### [PAGE TEXT]

************

Each program thread is related to each other program thread by one or more thread scope relations:
- Each thread in the system is related to each other thread in the system by the *system* thread scope: `thread_scope_system`.
- Each GPU thread is related to each other GPU thread in the same CUDA device and within the same [memory synchronization domain](https://docs.nvidia.com/cuda/cuda-c-programming-guide/index.html#memory-synchronization-domains) by the *device* thread scope: `thread_scope_device`.
- Each GPU thread is related to each other GPU thread in the same CUDA thread block by the *block* thread scope: `thread_scope_block`.
- Each thread is related to itself by the `thread` thread scope: `thread_scope_thread`.

## Synchronization primitives

Types in namespaces `std::` and `cuda::std::` have the same behavior as corresponding types in namespace `cuda::` when instantiated with a scope of `cuda::thread_scope_system`.

## Atomicity

An atomic operation is atomic at the scope it specifies if:
- it specifies a scope other than `thread_scope_system`, **or**

the scope is `thread_scope_system` and:

- it affects an object in [unified memory] and [`concurrentManagedAccess`] is `1`, **or**
- it affects an object in CPU memory and [`hostNativeAtomicSupported`] is `1`, **or**
- it is a load or store that affects a naturally-aligned object of sizes `1`, `2`, `4`, or `8` bytes on [mapped memory], **or**
- it affects an object in GPU memory and only GPU threads access it.

************

### [MATERIAL SUPPLIED]
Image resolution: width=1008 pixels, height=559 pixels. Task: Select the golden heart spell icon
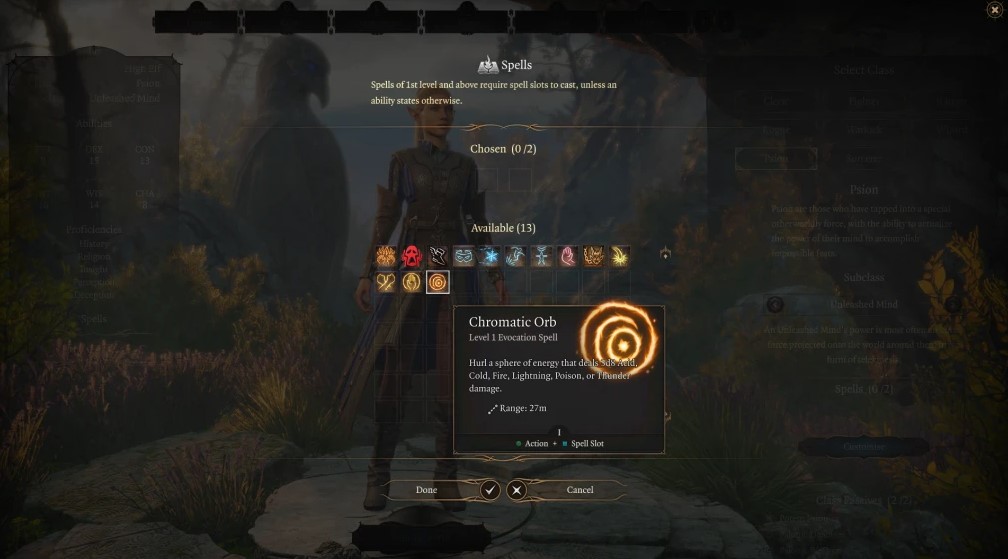pos(386,283)
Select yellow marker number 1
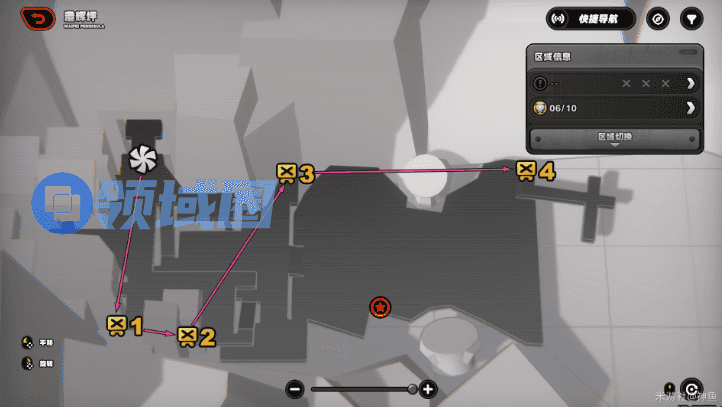 click(117, 324)
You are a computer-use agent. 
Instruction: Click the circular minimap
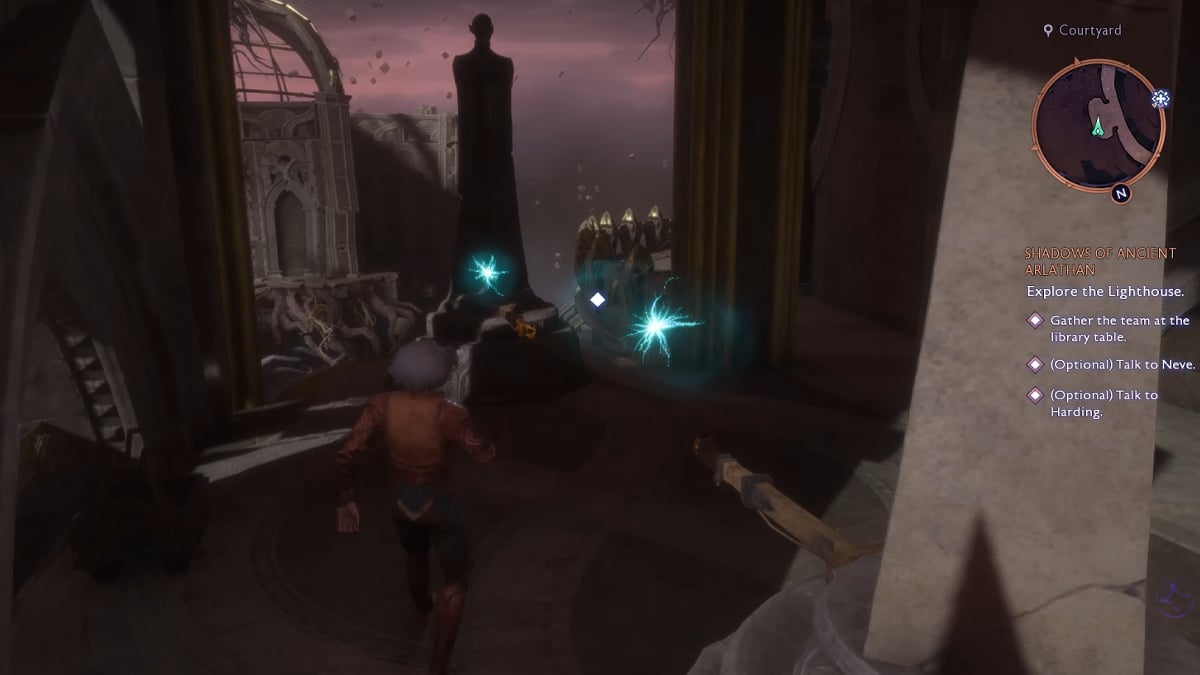[x=1098, y=124]
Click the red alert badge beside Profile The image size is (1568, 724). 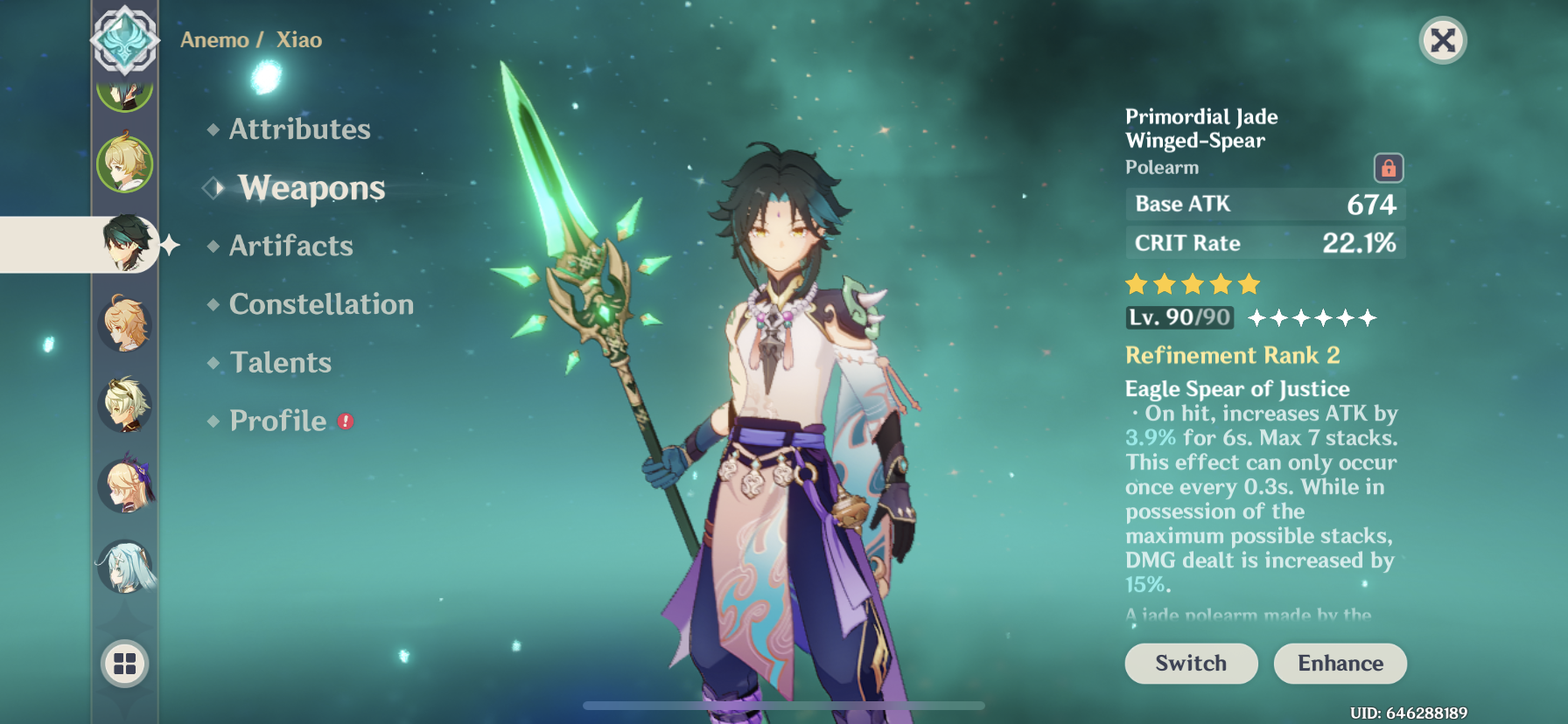tap(345, 421)
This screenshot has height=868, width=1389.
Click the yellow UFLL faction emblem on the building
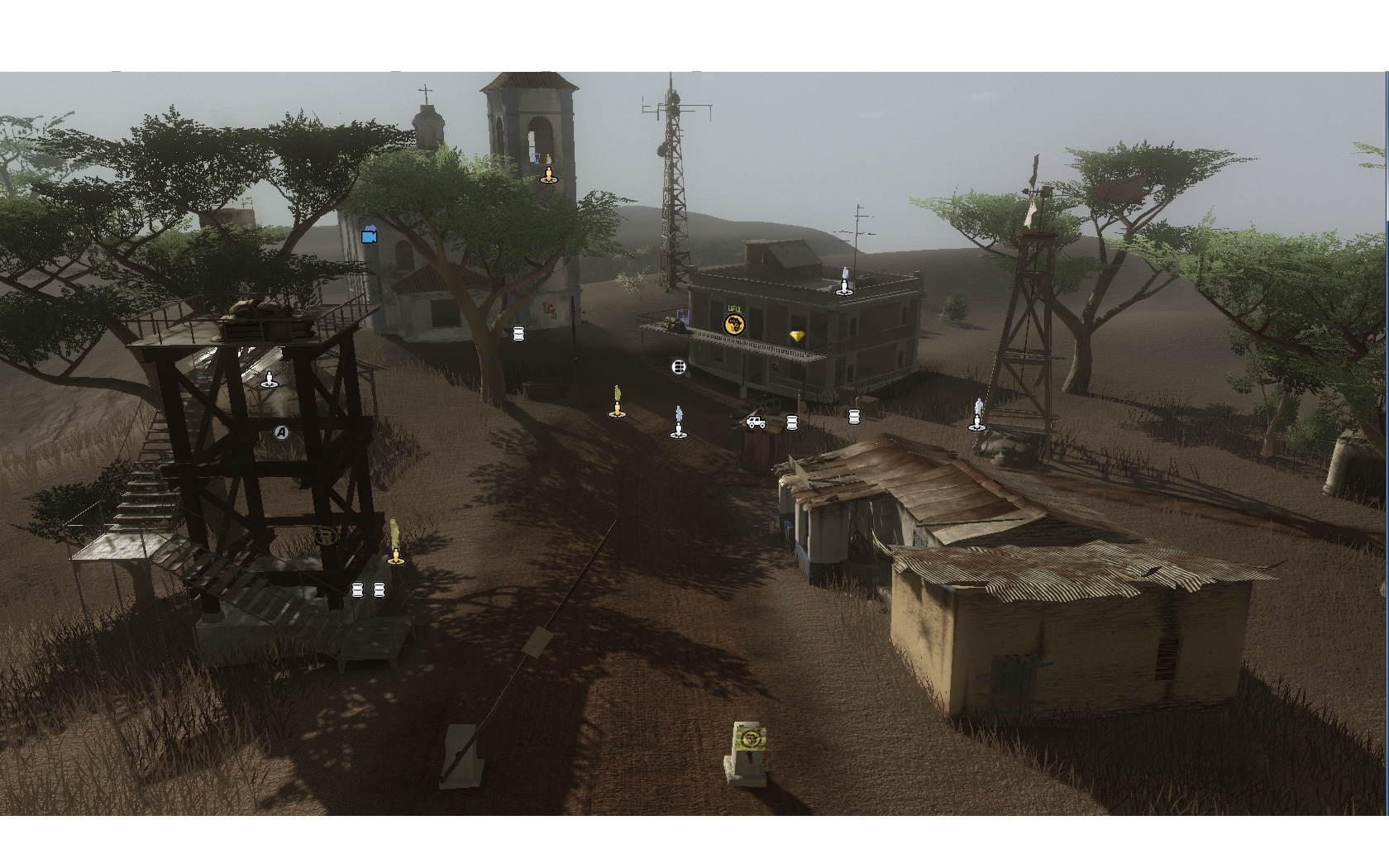coord(735,324)
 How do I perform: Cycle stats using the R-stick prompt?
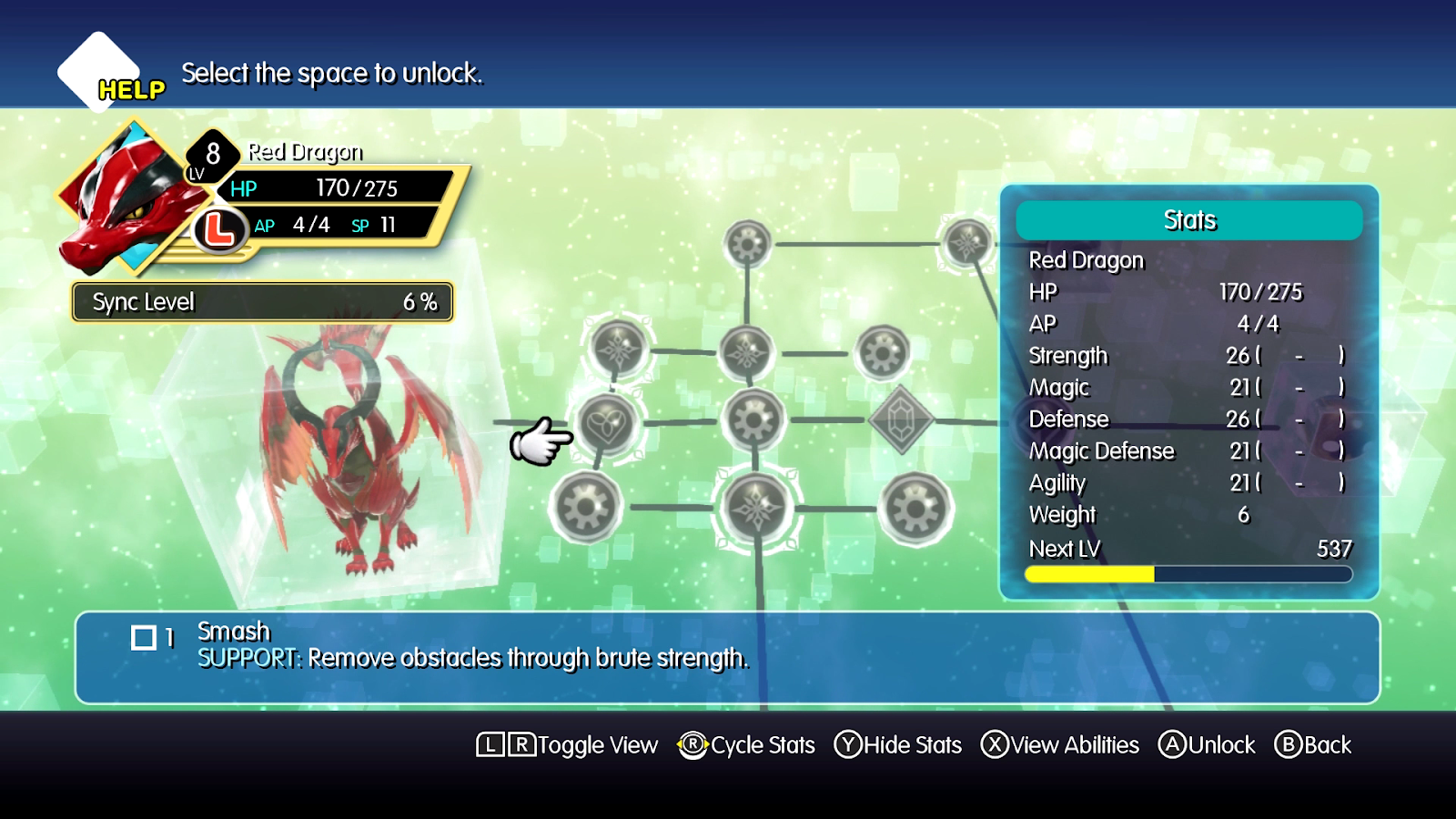pos(746,744)
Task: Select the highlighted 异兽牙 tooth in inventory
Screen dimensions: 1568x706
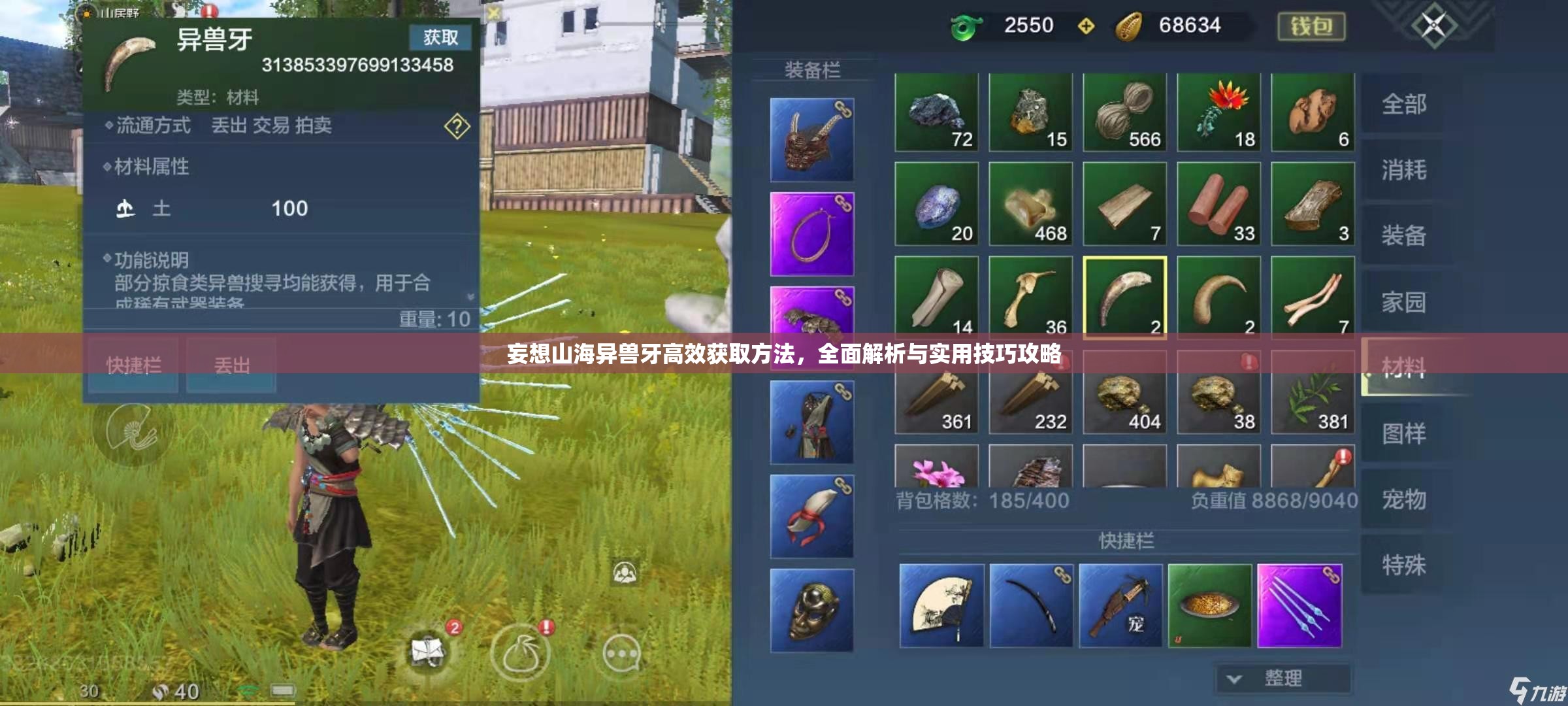Action: tap(1124, 297)
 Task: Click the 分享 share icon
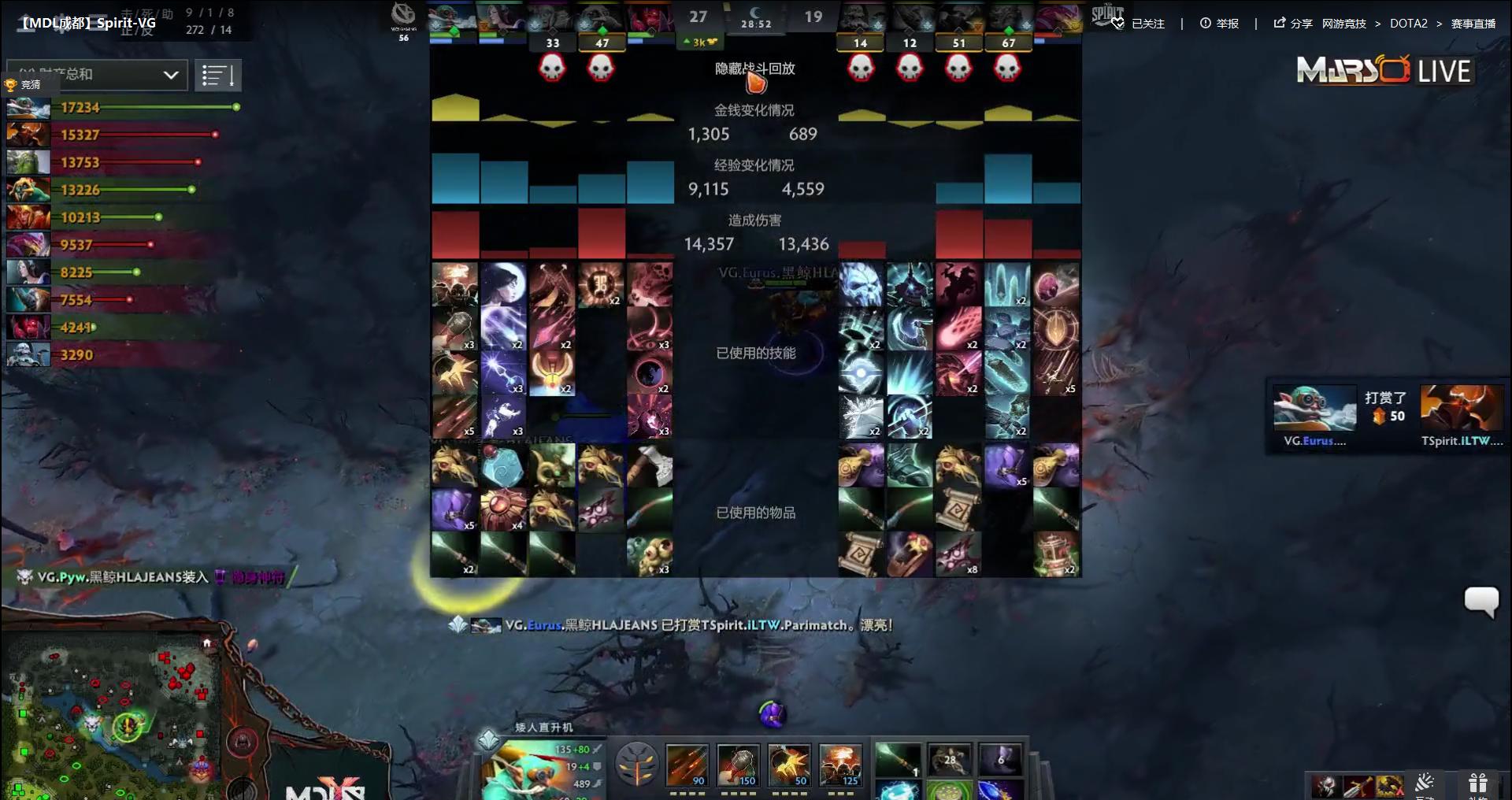click(1279, 24)
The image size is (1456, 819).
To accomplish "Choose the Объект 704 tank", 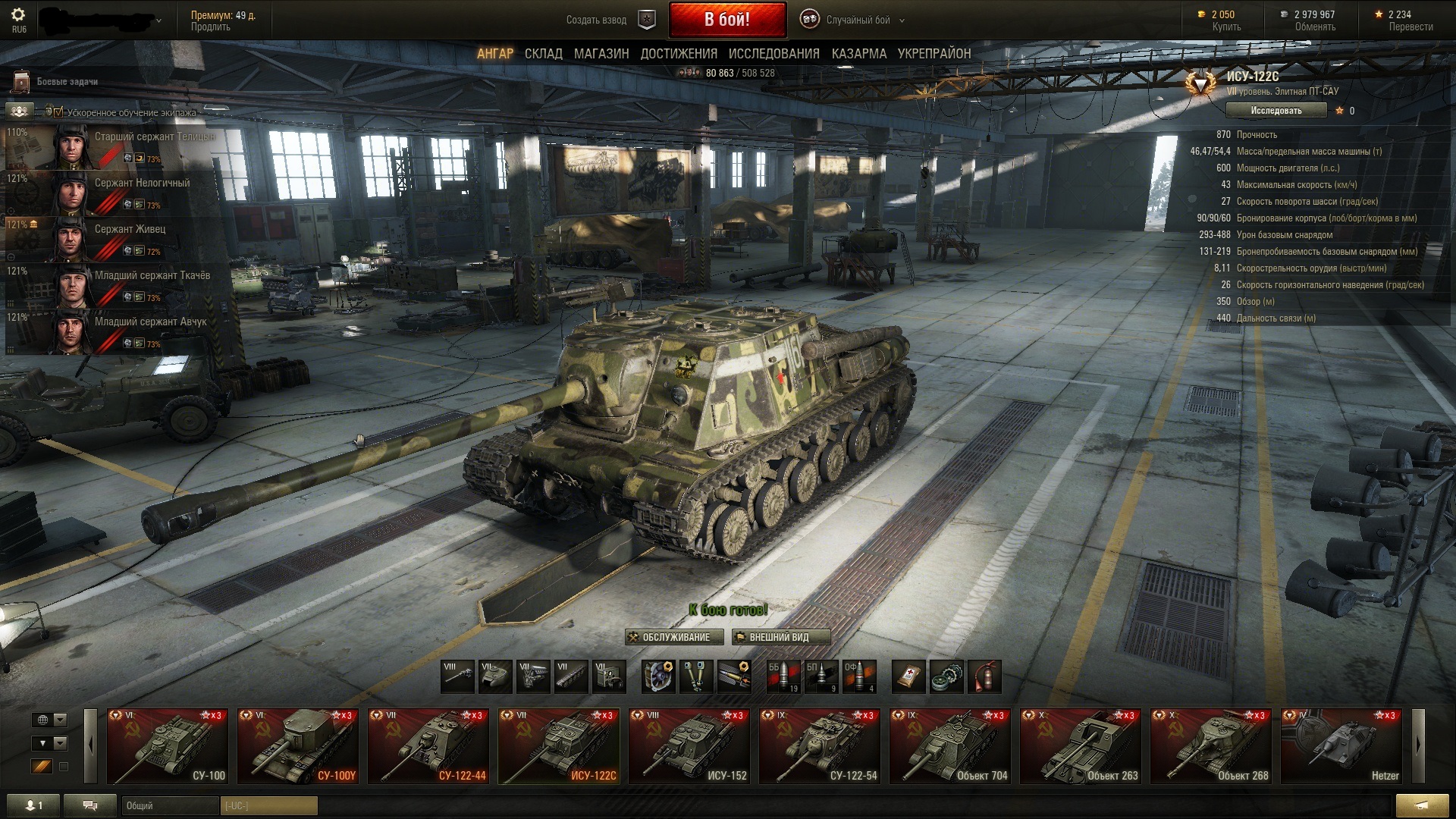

************

### [CHALLENGE 1]
Print the CUDA thread scope text from "Types in namespaces" up to and including "threads access it.".
### [CHALLENGE 2]
Condense the paragraph of the CUDA thread scope text that begins "Each program thread is related", together with its bulleted items, into a shorter list that keeps its main facts.

### [FINISHED ANSWER 1]
Types in namespaces `std::` and `cuda::std::` have the same behavior as corresponding types in namespace `cuda::` when instantiated with a scope of `cuda::thread_scope_system`.

## Atomicity

An atomic operation is atomic at the scope it specifies if:
- it specifies a scope other than `thread_scope_system`, **or**

the scope is `thread_scope_system` and:

- it affects an object in [unified memory] and [`concurrentManagedAccess`] is `1`, **or**
- it affects an object in CPU memory and [`hostNativeAtomicSupported`] is `1`, **or**
- it is a load or store that affects a naturally-aligned object of sizes `1`, `2`, `4`, or `8` bytes on [mapped memory], **or**
- it affects an object in GPU memory and only GPU threads access it.

### [FINISHED ANSWER 2]
Every program thread relates to every other thread through one or more thread scopes:
- System (`thread_scope_system`): all threads in the system.
- Device (`thread_scope_device`): GPU threads in the same CUDA device and the same memory synchronization domain.
- Block (`thread_scope_block`): GPU threads in the same CUDA thread block.
- Thread (`thread_scope_thread`): each thread with itself.